_Task brief_
Please render the rows below, from the start through the line containing "Looking at the screenshot, I should tap(414, 547).", as a two-column CSV with the headers input and output. Give each row one line, with its text under input and its answer under output, each in a single quoted field with line breaks turned into spaces, and leave the pictures out.

_Input material_
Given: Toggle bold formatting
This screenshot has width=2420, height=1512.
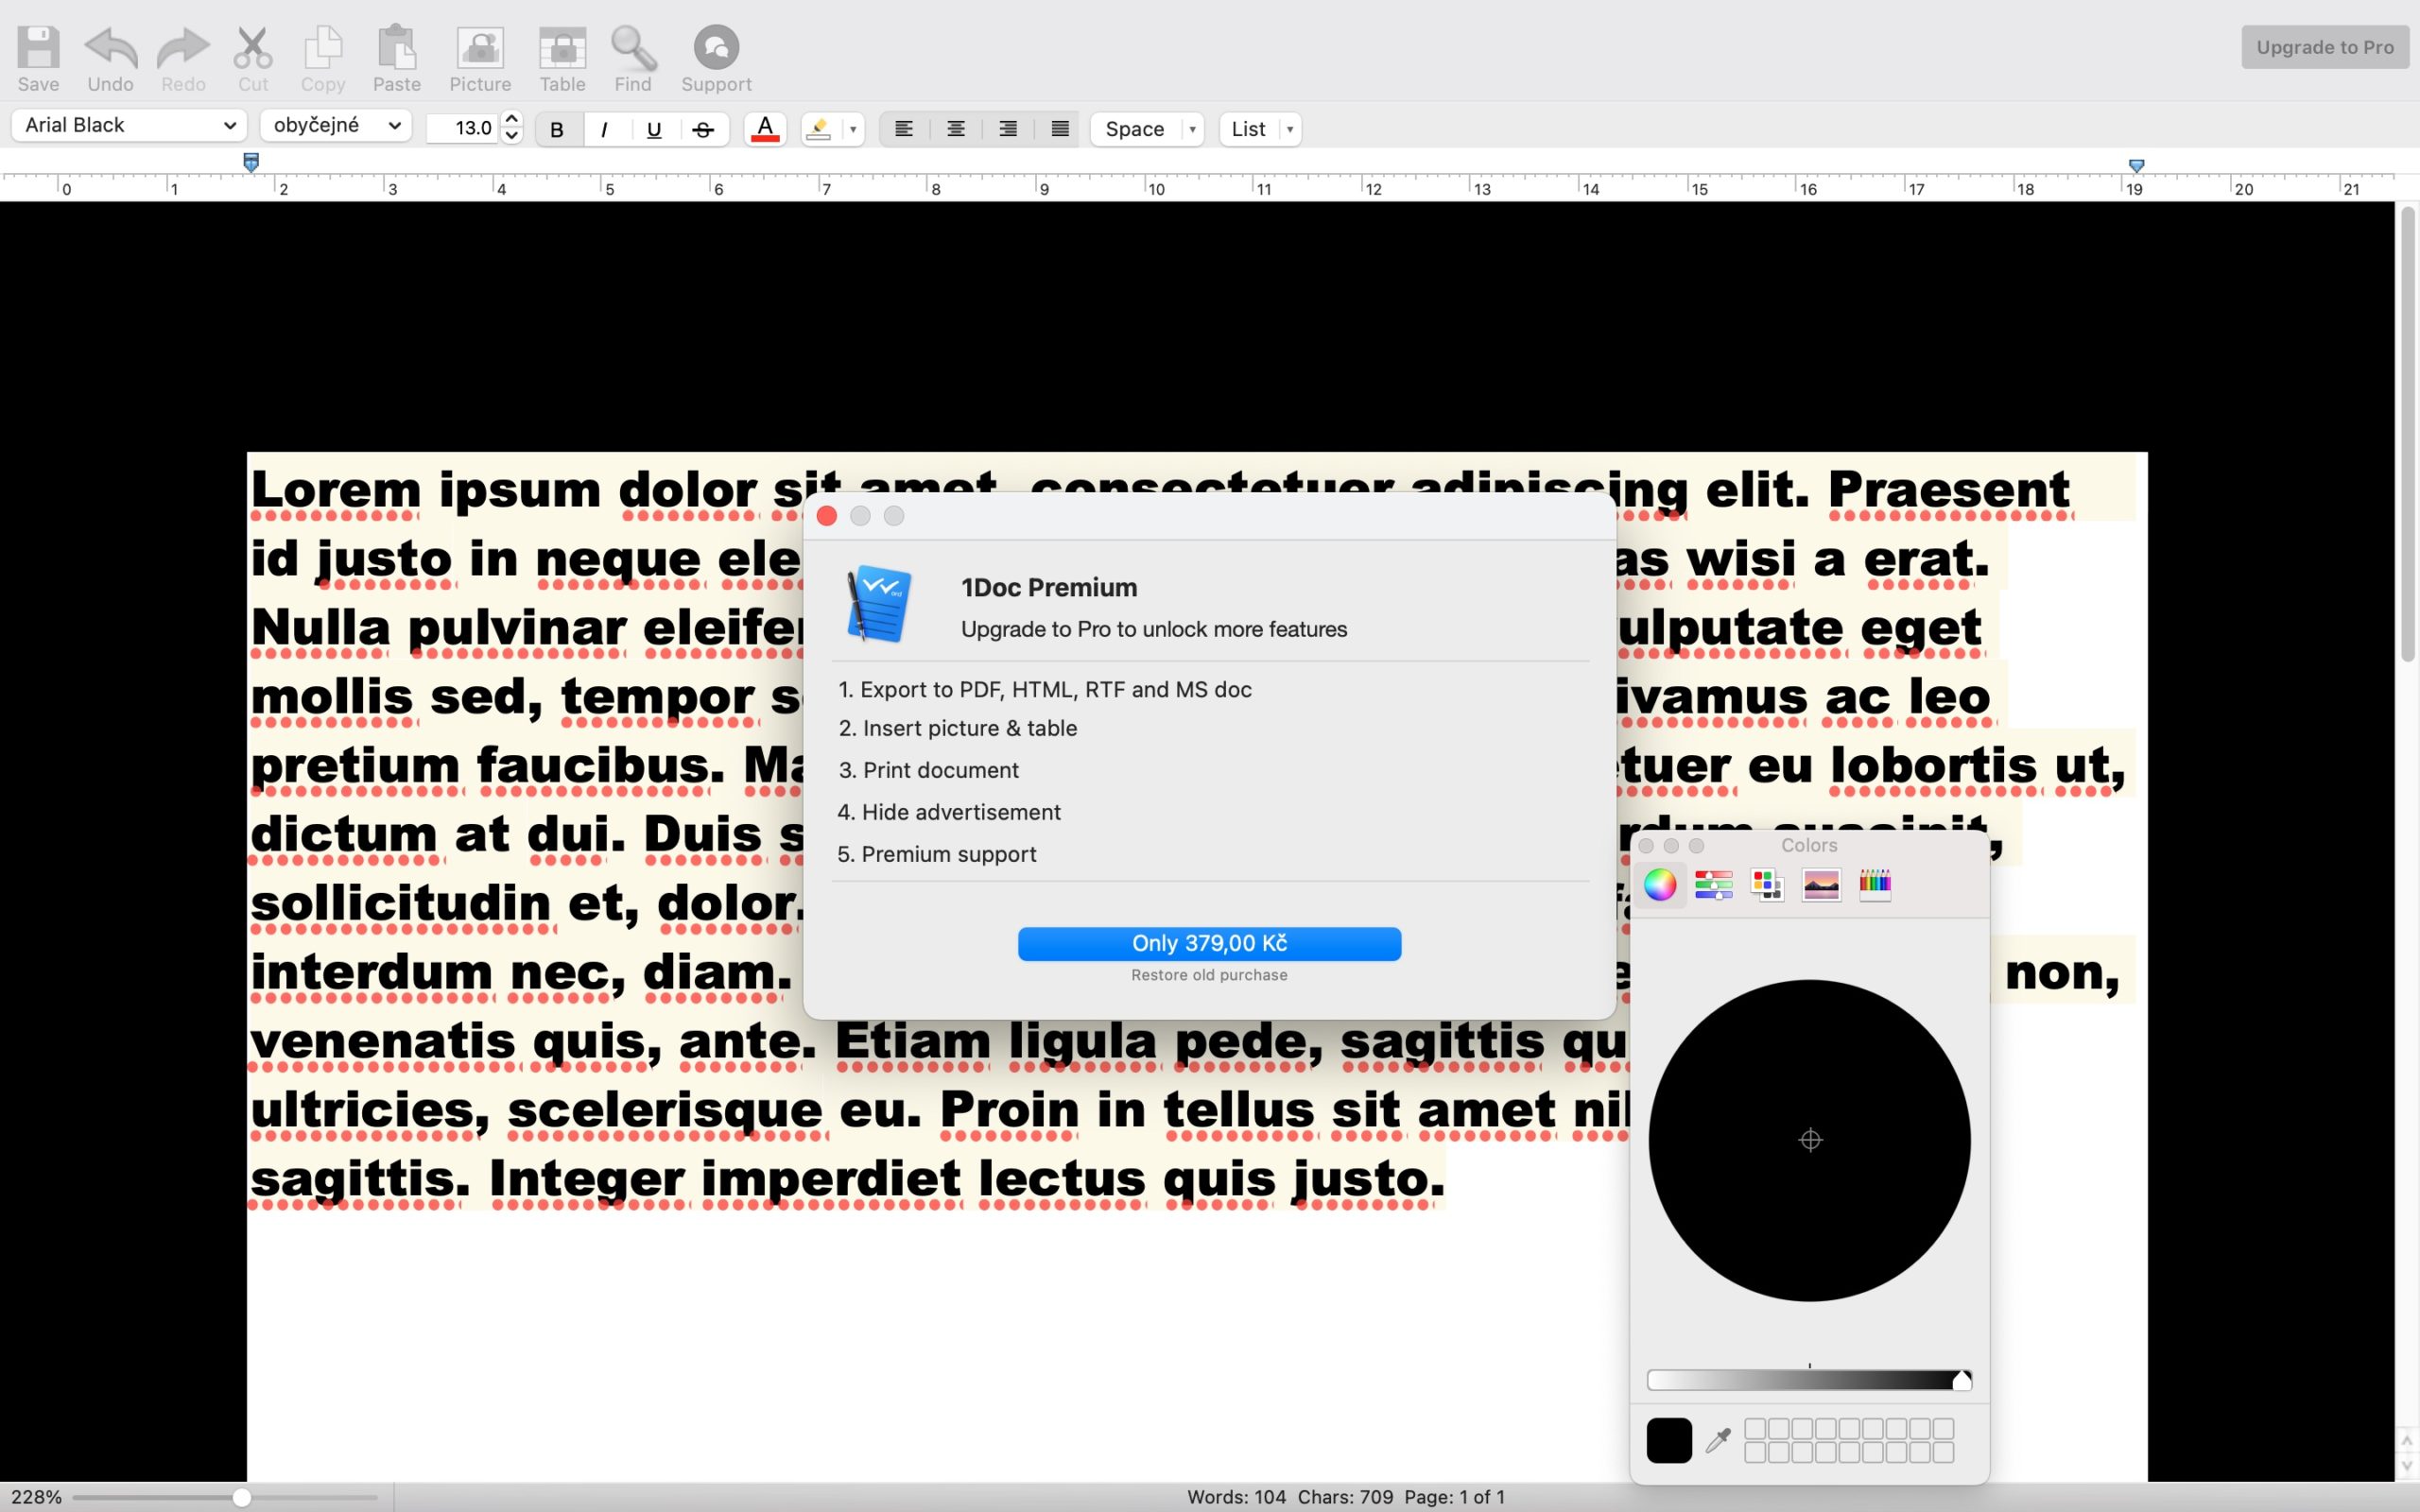Looking at the screenshot, I should [x=558, y=130].

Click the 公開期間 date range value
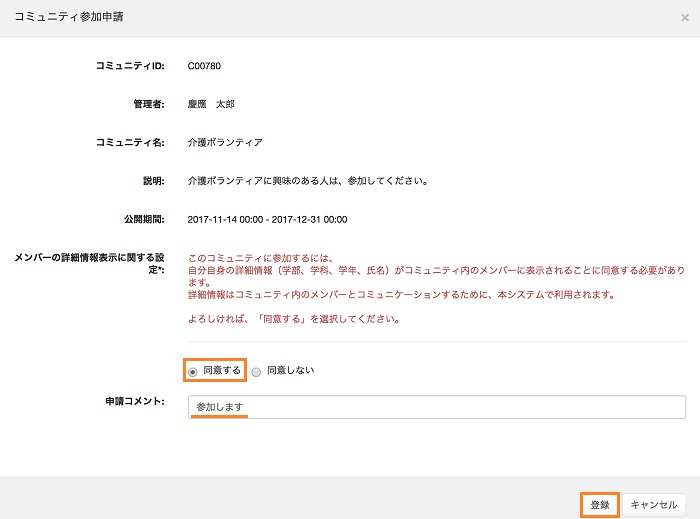[267, 219]
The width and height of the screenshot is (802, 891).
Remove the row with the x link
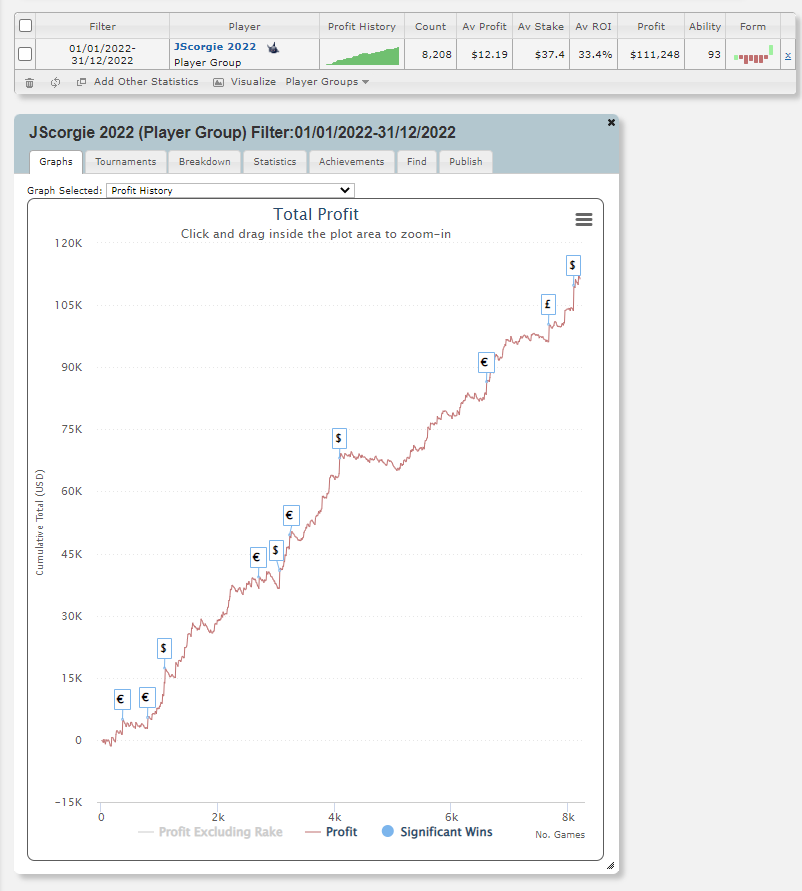coord(789,57)
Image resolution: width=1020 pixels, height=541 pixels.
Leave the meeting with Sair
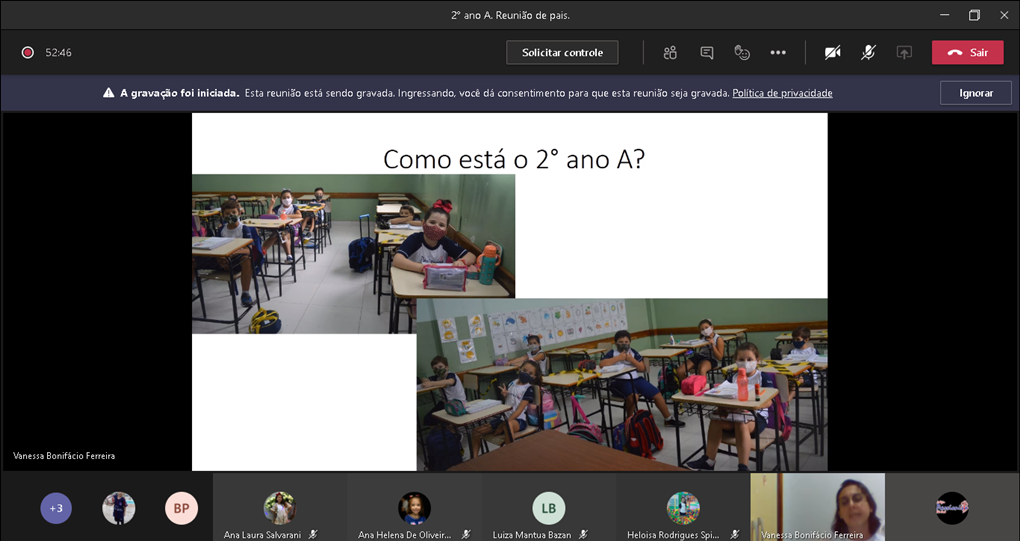[967, 52]
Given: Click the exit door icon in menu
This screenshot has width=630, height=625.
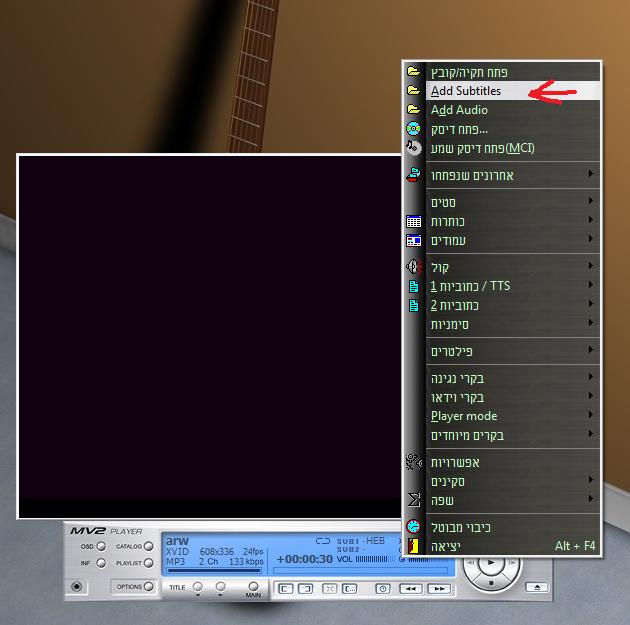Looking at the screenshot, I should tap(414, 547).
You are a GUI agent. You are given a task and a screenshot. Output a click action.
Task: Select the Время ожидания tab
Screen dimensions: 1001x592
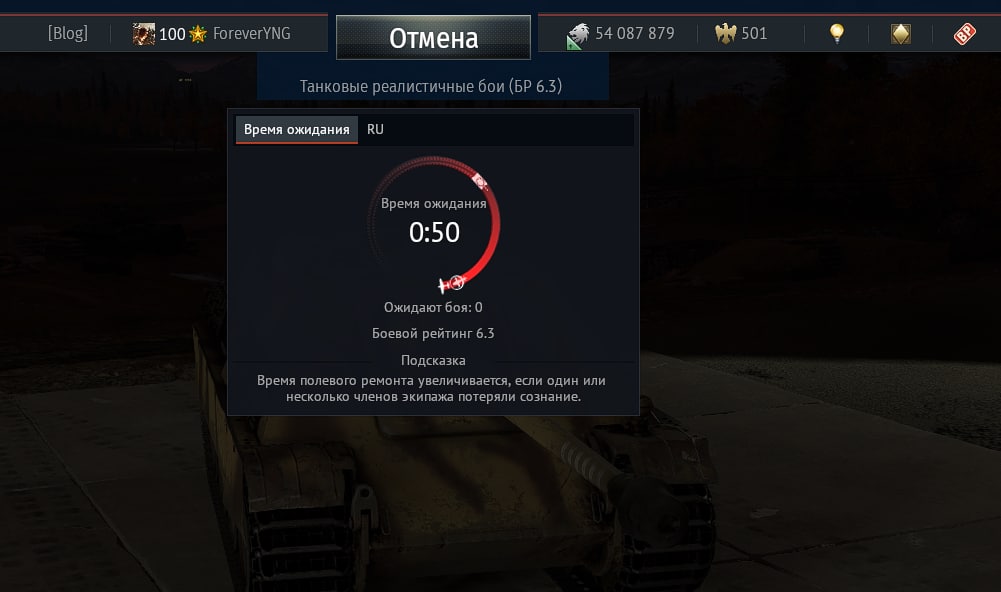point(297,130)
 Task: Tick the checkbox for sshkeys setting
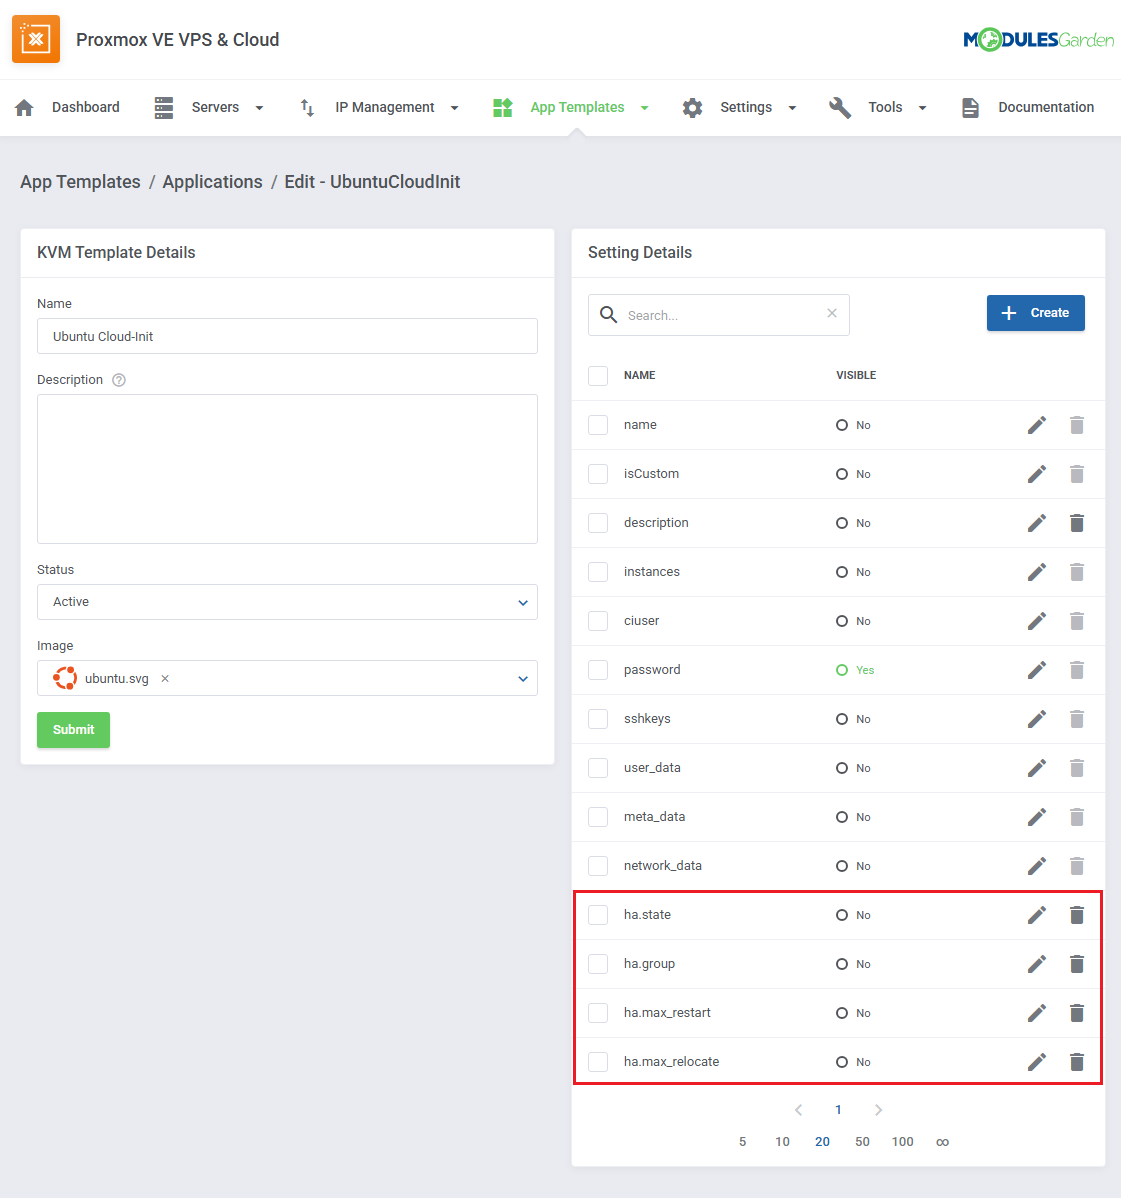point(598,719)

_Result below_
input,output
"Given: Toggle bold formatting This screenshot has width=2420, height=1512.","Looking at the screenshot, I should [x=558, y=130]."
"Click the 公開期間 date range value","[267, 219]"
"The width and height of the screenshot is (802, 891). Remove the row with the x link","coord(789,57)"
"Image resolution: width=1020 pixels, height=541 pixels. Leave the meeting with Sair","[967, 52]"
"Given: Click the exit door icon in menu This screenshot has width=630, height=625.","Looking at the screenshot, I should tap(414, 547)."